### [Problem]
Copy out the data from the line containing "Viewport: 297px width, 186px height." to its last line, exactly. No pictures.

Items from a data source
= Beginning of Section =

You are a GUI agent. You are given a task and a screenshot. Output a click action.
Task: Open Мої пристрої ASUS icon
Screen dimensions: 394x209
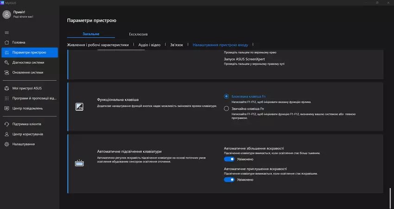[6, 88]
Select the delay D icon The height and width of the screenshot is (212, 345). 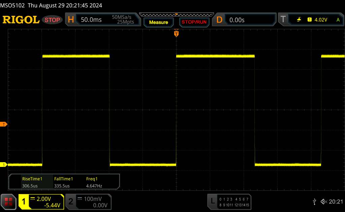pyautogui.click(x=219, y=20)
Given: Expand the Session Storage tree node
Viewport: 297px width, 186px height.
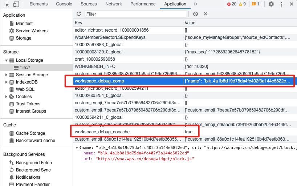Looking at the screenshot, I should 6,75.
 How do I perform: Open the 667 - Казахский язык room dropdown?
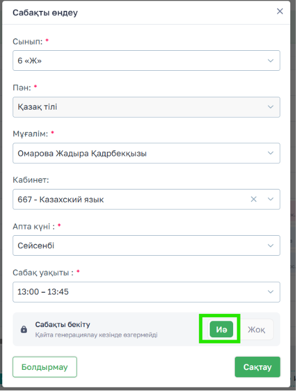click(146, 199)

= End of Section =

### [Response below]
Viewport: 297px width, 186px height.
Looking at the screenshot, I should 6,75.
 How do I perform: Open the 667 - Казахский язык room dropdown?
click(146, 199)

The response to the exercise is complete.